En parallèle, l’armée va lancer au 1er juillet, 6 mois plus tôt que prévu, un nouveau peloton de drones doté de quatre engins de reconnaissance de type «Integrator», plus grands et plus performants que les drones de type «Puma». Le système est conçu d’une rampe de lancement et d’un dispositif «skyhook» qui permet de capter le drone à l’aide d’une corde élastique. Le commandement et l’entretien des drones se fait à partir de deux conteneurs. Le peloton va être intégré à une brigade de l’armée allemande.
La durée de service va passer de 3 à 4 ans
«On entre dans une phase de consolidation. Les domaines dans lesquels on est engagé seront étendus. Il ne sera toutefois pas possible de lancer de nouveaux programmes», indique le général Thull. La taille réduite de l’armée rend les soldats très polyvalents. «Le risque existe cependant de finir à faire beaucoup sans vraiment être performant.» D’où la décision de continuer à miser sur la reconnaissance, des capacités de transport aérien (A400M, MRTT) ainsi que la cyberdéfense et l’espace (satellites LuxGovSat et LUXEOsys).
Pour réussir à passer ce nouveau cap, l’armée mise sur des possibilités de carrières plus attrayantes. Une réforme de la loi va augmenter la durée de service de 3 à 4 ans. L’armée pourra alors aussi s’ouvrir aux détenteurs d’un diplôme de fin d’études.
Le support apporté à l’Ukraine
Le gouvernement ne communique plus sur le détail des armes livrées aux forces ukrainiennes, ceci pour des raisons «tactiques et sécuritaires». Les livraisons seraient toutefois «substantielles».

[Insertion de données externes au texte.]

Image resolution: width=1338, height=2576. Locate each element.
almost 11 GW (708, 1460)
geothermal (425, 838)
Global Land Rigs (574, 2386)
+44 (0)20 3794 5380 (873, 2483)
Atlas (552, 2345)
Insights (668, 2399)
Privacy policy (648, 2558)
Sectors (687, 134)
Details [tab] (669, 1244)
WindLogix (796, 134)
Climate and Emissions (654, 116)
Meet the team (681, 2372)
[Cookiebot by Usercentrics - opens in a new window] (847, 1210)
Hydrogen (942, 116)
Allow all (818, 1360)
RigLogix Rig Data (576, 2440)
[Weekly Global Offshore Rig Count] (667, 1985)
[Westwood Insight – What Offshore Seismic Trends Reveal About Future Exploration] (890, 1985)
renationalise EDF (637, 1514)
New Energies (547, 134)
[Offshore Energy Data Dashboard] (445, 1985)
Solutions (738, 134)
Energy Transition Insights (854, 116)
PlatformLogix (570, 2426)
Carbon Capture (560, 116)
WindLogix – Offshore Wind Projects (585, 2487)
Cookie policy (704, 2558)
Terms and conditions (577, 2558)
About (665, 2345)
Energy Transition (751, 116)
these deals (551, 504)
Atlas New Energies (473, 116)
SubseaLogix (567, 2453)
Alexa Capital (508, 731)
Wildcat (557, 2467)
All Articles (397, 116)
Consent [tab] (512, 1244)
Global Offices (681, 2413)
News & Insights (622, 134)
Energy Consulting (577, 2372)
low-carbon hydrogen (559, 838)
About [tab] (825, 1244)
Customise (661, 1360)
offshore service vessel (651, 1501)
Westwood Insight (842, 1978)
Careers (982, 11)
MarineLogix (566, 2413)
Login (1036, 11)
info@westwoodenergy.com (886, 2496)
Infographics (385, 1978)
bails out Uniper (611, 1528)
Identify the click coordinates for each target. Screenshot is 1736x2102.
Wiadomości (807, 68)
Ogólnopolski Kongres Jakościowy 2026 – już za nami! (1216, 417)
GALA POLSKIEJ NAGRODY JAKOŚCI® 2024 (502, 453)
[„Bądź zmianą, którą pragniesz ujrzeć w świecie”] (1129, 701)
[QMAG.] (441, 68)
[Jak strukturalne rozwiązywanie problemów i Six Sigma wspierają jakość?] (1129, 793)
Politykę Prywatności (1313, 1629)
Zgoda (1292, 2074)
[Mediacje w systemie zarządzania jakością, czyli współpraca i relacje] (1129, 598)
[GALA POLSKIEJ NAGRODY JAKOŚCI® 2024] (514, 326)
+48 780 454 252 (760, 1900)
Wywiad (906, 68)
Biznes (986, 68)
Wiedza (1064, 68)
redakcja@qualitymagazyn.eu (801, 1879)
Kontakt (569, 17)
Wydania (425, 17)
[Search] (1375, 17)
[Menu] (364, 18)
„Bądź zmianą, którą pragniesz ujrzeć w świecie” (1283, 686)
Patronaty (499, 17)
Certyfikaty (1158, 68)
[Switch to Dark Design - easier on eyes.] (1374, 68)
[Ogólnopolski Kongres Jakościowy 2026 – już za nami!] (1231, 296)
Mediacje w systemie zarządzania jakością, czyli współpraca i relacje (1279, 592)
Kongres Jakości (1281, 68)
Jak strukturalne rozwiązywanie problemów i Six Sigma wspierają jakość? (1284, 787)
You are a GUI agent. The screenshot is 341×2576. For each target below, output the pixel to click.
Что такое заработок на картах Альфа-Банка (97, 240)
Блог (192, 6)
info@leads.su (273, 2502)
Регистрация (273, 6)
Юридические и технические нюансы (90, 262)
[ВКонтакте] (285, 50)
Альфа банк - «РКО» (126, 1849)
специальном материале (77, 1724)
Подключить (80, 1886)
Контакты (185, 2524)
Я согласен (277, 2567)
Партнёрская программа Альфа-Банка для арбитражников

Le 28 février, le ministre de la Défense, François Bausch, avait encore officiellement annoncé que le Luxembourg allait fournir 100 armes antichars de type NLAW à l’Ukraine. Il s’agit d’une arme qui est simple d’usage. «Avec un minimum d’entraînement, la probabilité de frapper un char est assez importante», note le colonel Ballinger. Les armes fournies ont donc certainement contribué à la destruction de chars russes.
Par ailleurs, le Grand-Duché a livré des véhicules 4×4 et 15 tentes militaires. Des capacités de transports (A400M, Cargolux) et de ravitaillement en vols (MRTT) sont également mis à la disposition des alliés.
En parallèle, ce sont 6 soldats luxembourgeois qui sont déployés en Lituanie où ils assurent un soutien logistique à la «présence avancée renforcée» de l’OTAN.